When Covid happened, the intermittent habit became fixed, something our family did every single Friday night. Against a backdrop of fear and instability, the consistency of this simple, intimate family ritual – prayers, candles, grape juice, challah – proved a comfort. A point of stillness and reliability in a world in flux.
Naomi is now ten. She has a little sister. And every Friday night, we all do Shabbat.
Of course, “doing” Shabbat can encompass far more than candles and staying home on Friday night. For the most committed Jews, Shabbat involves twenty-five hours of refraining from work of any kind – not driving, not watching television, not using a light switch. (In one of my favorite bits of Jewish trivia, a young Elvis Presley once lived downstairs from a rabbi, and would help out the upstairs neighbors by turning on their lights on Shabbat. So, Elvis, a friend to the Jews! There you go.)
Certainly, we could do more to celebrate Shabbat. But to me, the real question isn’t, Why aren’t we doing more? After all, we could all be doing more, in so many areas of our lives. I think the more interesting question is, Why are we doing what we’re doing?
What does observing Shabbat, in the way we observe it, mean to us?
I can’t speak for my wife and daughters — that’s a post for another Friday.
But for me, at least, Shabbat has an elegant spiritual logic.

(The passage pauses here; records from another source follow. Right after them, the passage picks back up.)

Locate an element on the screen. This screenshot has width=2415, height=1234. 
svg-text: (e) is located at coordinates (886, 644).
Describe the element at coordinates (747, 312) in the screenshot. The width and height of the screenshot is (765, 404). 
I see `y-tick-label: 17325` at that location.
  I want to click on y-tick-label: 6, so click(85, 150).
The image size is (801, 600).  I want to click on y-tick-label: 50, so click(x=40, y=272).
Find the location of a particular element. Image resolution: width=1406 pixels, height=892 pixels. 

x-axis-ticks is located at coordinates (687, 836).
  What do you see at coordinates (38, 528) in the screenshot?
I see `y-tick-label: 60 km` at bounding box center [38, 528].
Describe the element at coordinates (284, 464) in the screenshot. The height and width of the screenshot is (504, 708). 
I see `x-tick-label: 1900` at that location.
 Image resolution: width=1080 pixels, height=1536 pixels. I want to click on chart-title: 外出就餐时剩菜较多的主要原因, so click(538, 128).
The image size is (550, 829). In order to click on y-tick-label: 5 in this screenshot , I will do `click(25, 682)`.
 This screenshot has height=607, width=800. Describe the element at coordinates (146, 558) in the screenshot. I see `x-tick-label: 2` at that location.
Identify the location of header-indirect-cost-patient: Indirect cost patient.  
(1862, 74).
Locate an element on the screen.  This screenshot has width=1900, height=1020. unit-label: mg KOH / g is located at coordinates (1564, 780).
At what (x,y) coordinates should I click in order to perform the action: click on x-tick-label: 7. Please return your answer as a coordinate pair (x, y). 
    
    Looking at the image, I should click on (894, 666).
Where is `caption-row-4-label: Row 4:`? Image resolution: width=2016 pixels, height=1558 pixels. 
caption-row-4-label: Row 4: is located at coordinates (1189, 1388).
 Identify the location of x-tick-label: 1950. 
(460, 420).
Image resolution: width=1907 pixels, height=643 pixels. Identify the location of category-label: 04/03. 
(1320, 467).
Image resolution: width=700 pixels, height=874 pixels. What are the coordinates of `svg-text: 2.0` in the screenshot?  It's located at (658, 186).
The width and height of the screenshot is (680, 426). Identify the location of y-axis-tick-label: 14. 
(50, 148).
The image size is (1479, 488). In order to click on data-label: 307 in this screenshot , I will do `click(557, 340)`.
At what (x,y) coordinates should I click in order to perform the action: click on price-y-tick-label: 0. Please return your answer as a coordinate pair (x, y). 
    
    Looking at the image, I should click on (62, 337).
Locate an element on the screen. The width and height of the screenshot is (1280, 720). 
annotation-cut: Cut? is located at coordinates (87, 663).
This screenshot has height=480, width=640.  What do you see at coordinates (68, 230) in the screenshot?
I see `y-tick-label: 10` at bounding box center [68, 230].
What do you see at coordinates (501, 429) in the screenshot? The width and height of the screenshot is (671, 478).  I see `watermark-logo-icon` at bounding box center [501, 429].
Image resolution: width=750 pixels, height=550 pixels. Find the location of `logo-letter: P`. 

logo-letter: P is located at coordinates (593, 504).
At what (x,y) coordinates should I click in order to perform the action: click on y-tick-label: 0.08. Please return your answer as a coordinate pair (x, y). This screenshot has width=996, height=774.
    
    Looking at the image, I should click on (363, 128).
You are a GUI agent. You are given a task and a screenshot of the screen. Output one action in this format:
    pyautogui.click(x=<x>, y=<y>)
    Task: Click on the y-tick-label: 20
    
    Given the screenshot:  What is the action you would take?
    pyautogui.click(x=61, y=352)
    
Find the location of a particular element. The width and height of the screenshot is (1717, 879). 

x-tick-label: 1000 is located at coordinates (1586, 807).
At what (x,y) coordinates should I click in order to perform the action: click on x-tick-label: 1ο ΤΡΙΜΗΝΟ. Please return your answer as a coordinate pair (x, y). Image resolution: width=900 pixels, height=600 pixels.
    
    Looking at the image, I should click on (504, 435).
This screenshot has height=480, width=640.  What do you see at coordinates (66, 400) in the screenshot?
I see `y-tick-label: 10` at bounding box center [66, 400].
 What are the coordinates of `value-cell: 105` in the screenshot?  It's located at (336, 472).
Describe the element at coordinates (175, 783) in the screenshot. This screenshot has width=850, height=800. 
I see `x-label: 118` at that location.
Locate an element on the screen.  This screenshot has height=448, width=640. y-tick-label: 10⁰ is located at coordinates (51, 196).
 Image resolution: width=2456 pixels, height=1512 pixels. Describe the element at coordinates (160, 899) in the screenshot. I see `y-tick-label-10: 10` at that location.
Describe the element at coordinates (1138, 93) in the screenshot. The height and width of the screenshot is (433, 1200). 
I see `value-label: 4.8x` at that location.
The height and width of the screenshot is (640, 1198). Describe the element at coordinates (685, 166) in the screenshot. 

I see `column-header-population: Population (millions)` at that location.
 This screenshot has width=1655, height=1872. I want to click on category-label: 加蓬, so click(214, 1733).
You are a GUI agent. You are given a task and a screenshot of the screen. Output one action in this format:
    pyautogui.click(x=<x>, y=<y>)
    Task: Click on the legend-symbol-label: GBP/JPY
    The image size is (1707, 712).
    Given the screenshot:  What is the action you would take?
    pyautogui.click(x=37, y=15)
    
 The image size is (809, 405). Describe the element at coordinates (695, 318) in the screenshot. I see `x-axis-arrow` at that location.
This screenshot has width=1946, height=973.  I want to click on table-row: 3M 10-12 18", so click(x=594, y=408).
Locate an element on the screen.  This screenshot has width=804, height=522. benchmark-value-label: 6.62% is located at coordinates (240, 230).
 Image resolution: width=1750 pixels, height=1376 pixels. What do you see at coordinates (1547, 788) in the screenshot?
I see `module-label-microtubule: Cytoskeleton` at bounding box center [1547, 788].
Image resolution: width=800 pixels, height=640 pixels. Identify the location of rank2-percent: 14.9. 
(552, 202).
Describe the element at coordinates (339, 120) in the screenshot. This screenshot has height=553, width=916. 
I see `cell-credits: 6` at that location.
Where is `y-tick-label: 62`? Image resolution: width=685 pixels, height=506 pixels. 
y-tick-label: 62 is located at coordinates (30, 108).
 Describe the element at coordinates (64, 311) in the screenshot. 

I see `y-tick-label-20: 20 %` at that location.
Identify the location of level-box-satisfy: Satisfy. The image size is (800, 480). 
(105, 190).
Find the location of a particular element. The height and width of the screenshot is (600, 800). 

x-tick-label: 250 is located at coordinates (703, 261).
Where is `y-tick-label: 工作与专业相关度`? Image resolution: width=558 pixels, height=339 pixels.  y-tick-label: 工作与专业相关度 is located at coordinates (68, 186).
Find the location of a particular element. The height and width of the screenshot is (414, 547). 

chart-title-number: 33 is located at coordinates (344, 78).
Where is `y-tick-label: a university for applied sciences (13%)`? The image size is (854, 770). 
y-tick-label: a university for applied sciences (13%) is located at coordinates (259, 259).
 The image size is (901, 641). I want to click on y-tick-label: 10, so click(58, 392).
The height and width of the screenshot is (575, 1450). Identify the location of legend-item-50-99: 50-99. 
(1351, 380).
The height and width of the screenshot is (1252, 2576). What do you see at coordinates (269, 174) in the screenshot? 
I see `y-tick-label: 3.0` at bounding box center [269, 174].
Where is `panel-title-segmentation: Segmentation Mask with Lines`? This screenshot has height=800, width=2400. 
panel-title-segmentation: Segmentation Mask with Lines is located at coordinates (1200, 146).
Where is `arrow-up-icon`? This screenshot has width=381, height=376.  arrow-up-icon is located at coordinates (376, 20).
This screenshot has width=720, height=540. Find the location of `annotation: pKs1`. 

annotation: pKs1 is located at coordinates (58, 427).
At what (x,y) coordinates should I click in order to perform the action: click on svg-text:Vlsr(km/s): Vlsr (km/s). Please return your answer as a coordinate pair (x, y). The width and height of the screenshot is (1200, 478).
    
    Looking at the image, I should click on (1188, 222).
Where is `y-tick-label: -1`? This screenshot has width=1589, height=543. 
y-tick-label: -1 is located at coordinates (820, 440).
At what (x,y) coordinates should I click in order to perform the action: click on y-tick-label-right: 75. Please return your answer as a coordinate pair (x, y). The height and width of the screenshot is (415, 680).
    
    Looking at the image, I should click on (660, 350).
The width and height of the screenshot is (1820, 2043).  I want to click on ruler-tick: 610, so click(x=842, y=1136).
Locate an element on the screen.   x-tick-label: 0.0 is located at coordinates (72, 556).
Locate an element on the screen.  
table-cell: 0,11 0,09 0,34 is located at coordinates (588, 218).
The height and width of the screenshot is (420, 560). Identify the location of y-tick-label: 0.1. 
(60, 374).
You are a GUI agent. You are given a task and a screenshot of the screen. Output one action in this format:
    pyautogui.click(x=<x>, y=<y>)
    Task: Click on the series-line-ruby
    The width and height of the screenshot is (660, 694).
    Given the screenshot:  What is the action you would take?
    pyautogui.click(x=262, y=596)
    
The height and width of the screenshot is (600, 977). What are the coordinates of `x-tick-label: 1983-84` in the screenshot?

I was recently speaking to Naomi’s classroom as part of Jewish Heritage Month (God knows how we ended up with May), and explained that Jews celebrate Shabbat to honor how in the Book of Genesis, God created the world in six days, and then rested on the seventh. One of her astute classmates asked me, if God is all-powerful, then why did God need to rest?
My answer was that God didn’t need to rest. God rested because God wanted to! I still haven’t cross-checked this ex tempore answer with a rabbi. But let’s go with it.
Resting when you don’t have to — isn’t that an example we modern people need more than ever? We have the tools at our fingertips to work every waking hour. Why take a minute away from Slack and email and texts, much less an entire day?
Shabbat reminds us how singular ordinary things are.
Shabbat acknowledges this human capacity, this human compulsion, to work nonstop. The holiday forces us to stop and redirect our attention to our families, to our loved ones, to the possibility of something higher.
I believe the ritual of lighting candles and saying blessings on a Friday is a microcosm that contains all of Shabbat. For a few moments, we step out of the flow of our lives – the endless distractions and obligations – and attend to more fundamental things: light, food, drink, one another.
Judith Shulevitz, in her brilliant book The Sabbath World, talks about how Shabbat “turns the ordinary into the singular.” I’d add my own gloss on that: Shabbat reminds us how singular ordinary things can be.
Could there be anything more ordinary than lighting candles, drinking some Kedem grape juice, and eating challah with the people you love?
And yet, is there anything more worth doing?